» PROVIDED PASSAGE:
There has always been a great concern amongst charities concerning the next generation. So many donors have grave concerns that the next gen will not live up to the level of philanthropy of the current generation. While fundraising as a profession is relatively young, I can assure you that each time the next gen rises to the challenge.

The essence of philanthropy, however, is quite different amongst the generations. The events that helped shape each generation’s lives influenced most of their decisions regarding disposable income and volunteerism. Let’s take a quick look at the various generations:

The Greatest Generation (born pre-1945)

These are the members of our community born post-World War II. They represent approximately 26% of giving and 24% of volunteering. This cohort has solid connections to religious and spiritual causes. They tend to have great trust in organizations and in the infrastructure they represent. Consequently, they are quite fond of supporting umbrella organizations, like United Way or Federations. They believe in the wisdom of the allocations committee and strongly trust the leadership. Their values encompass patriotism, loyalty, and selflessness. This cohort spoke of “waste not, want not” and, as such, saved their money for a rainy day.

The Baby Boomers (born 1946 – 1964)

The Boomers represent approximately 46% of giving and 27% of volunteering. Interestingly, this cohort is the most successful in history and will be the largest beneficiaries of the largest intergenerational transfers of wealth currently taking place. They, too, have a strong connection to religious and spiritual institutions, though less so than the Greatest Generation. This cohort tends to collaborate less than the other cohorts and sees themselves as mentors. The Boomers have approximately 70% of the disposable income (in the USA), so deferred giving is probably the right program in the fundraising arena. The Boomers lived through some incredible times, most notably the Apollo 11 moon landing, the assassinations of both JFK and MLK, and saw a booming post-war economy. They tend to be a competitive group but steeped in optimism and idealism.

Generation X (born 1965 – 1976)

Gen X represents approximately 20% of giving and 30% of volunteering. The statistics show that while they might not have sizeable disposable income yet (as they may be putting children through post-secondary education, still have a mortgage, etc.), they choose to align themselves with charities as volunteers. This can be a crucial first step to creating a long-term connection with this cohort. Gen X lived through Watergate, the AIDS epidemic, a tripling of the divorce rate, and the creation of “latch key kids.” When it comes to their economic outlook, they have a healthy degree of skepticism (in government, the markets, and marriage) and a strong sense of independence and resourcefulness.

Millenials or Gen Y (born 1977 – 1995)

» GIVEN REQUEST 1:
Using the passage on generational giving, answer these questions:
(a) What share of volunteering does the Greatest Generation represent?
(b) About what share of disposable income in the USA do the Boomers have?
(c) What birth years does the passage give for Generation X?

» RECORDS:
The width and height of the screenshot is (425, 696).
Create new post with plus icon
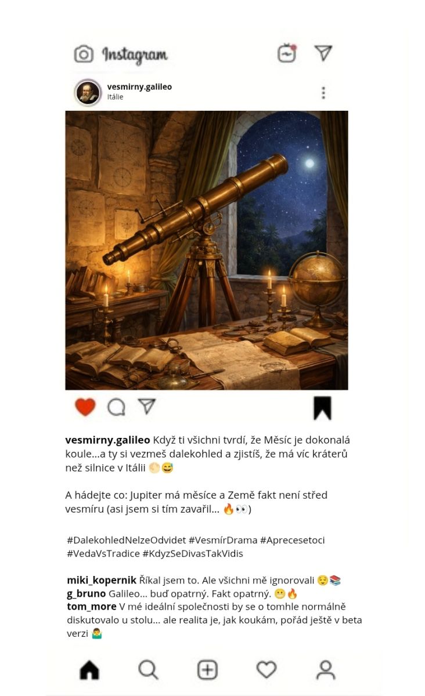207,670
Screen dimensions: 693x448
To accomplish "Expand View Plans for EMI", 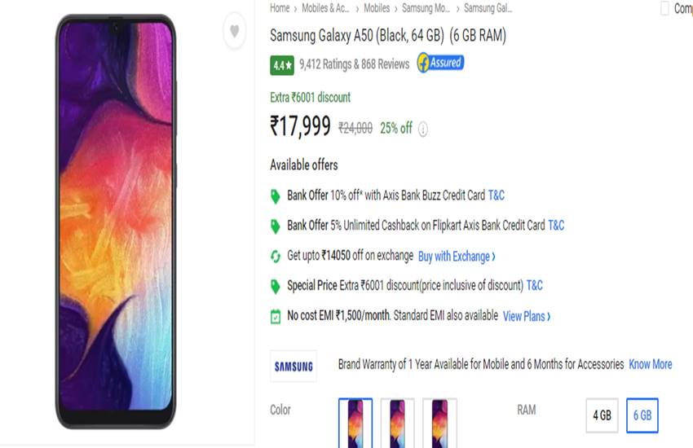I will click(526, 316).
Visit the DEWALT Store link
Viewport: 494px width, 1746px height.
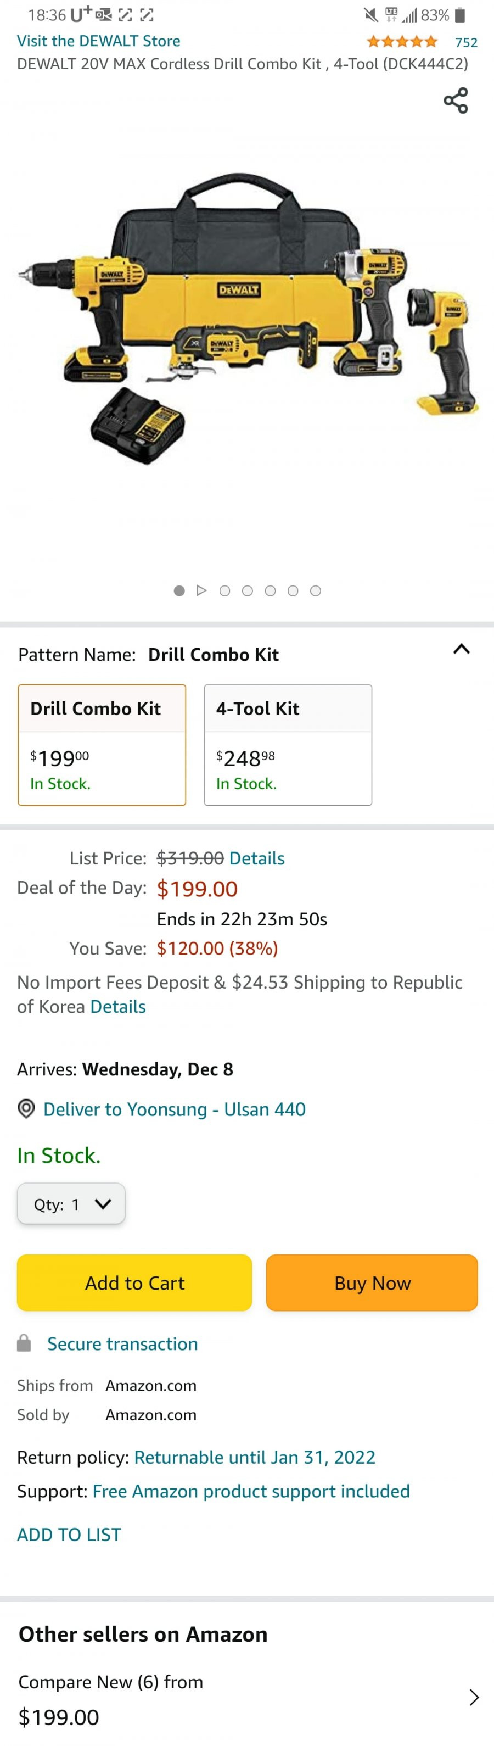(x=98, y=41)
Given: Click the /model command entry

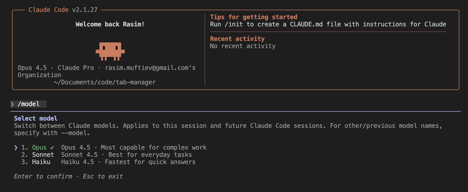Looking at the screenshot, I should click(x=29, y=104).

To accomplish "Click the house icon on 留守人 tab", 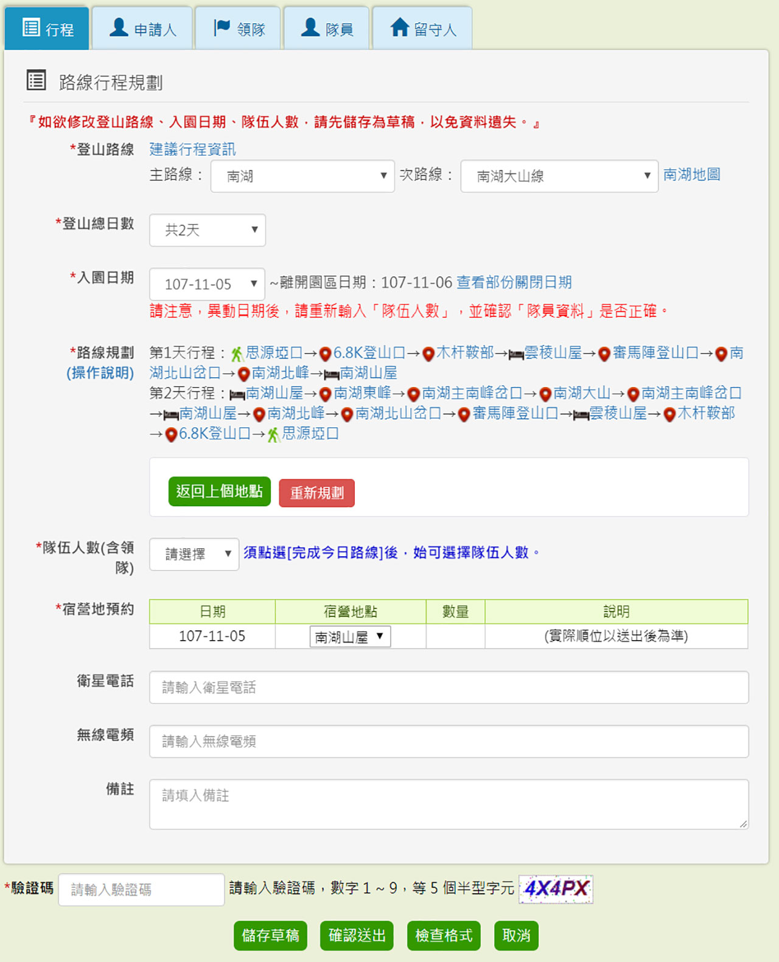I will pyautogui.click(x=399, y=27).
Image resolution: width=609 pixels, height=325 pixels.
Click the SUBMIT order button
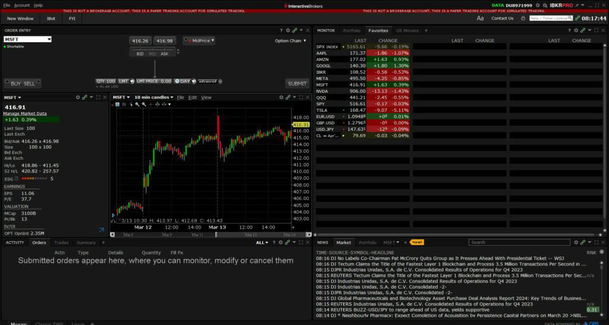(297, 83)
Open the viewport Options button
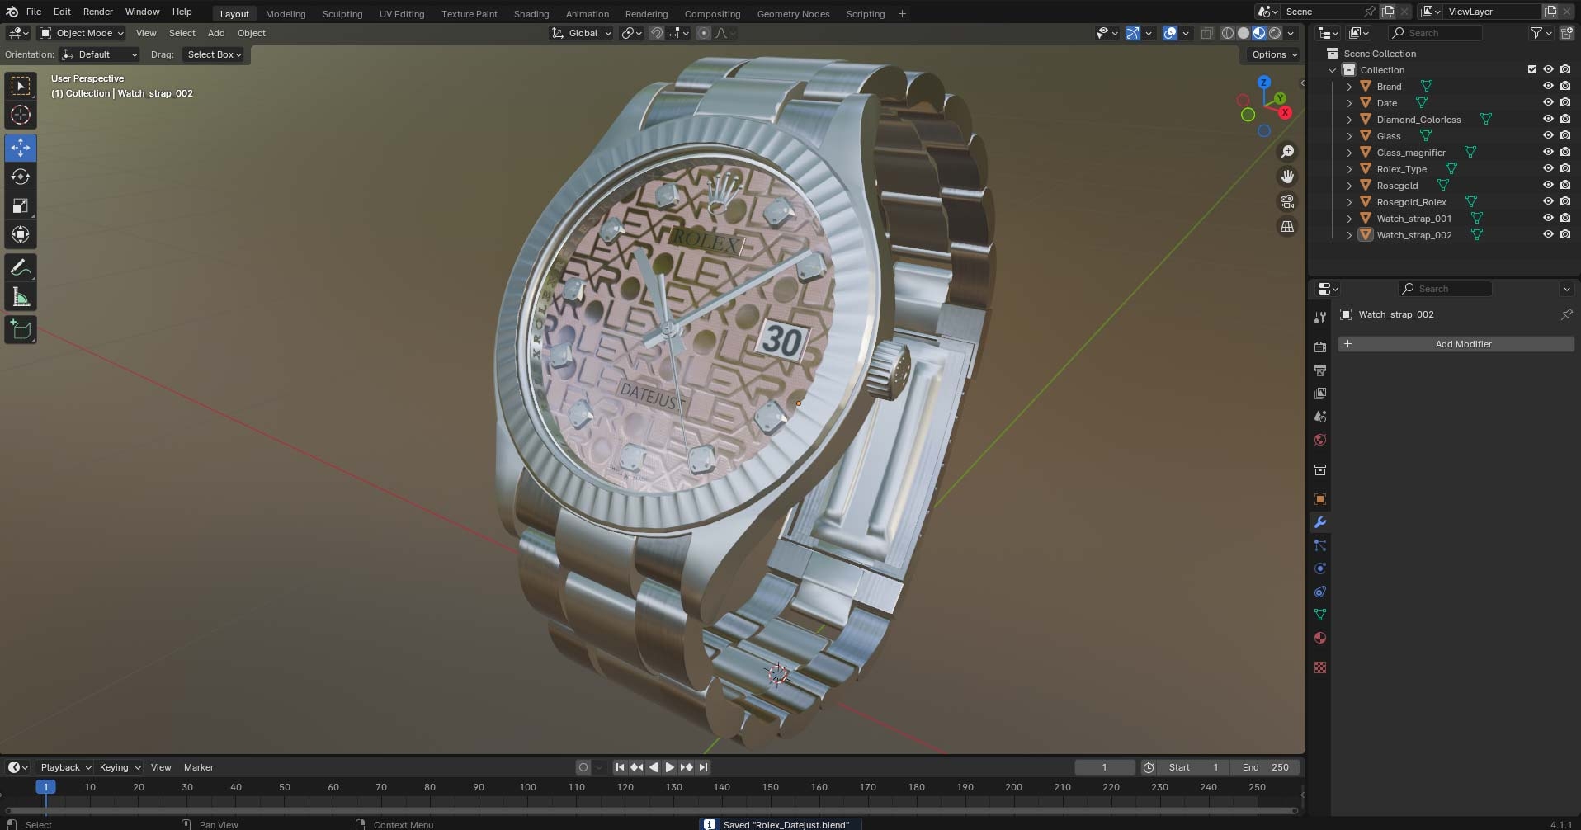This screenshot has height=830, width=1581. click(x=1273, y=54)
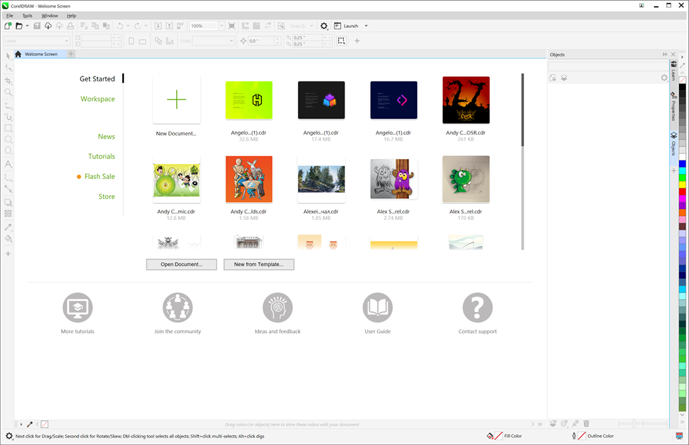Toggle full-screen preview in the toolbar
This screenshot has height=445, width=689.
tap(233, 25)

» GIVEN REQUEST 2: Can you convert the part of the records from the line containing "Image resolution: width=609" through the end of the records into a numbered list, with blank lines and pictures left out?

» WRITTEN REPLY 1:
(a) Approximately 24%.
(b) Approximately 70%.
(c) 1965 – 1976.

» WRITTEN REPLY 2:
1. Image resolution: width=609 pixels, height=325 pixels.
2. Click the SUBMIT order button
3. (297, 83)
4. Open the viewport Options button
5. This screenshot has height=830, width=1581. click(x=1273, y=54)
6. Toggle full-screen preview in the toolbar
7. This screenshot has height=445, width=689.
8. tap(233, 25)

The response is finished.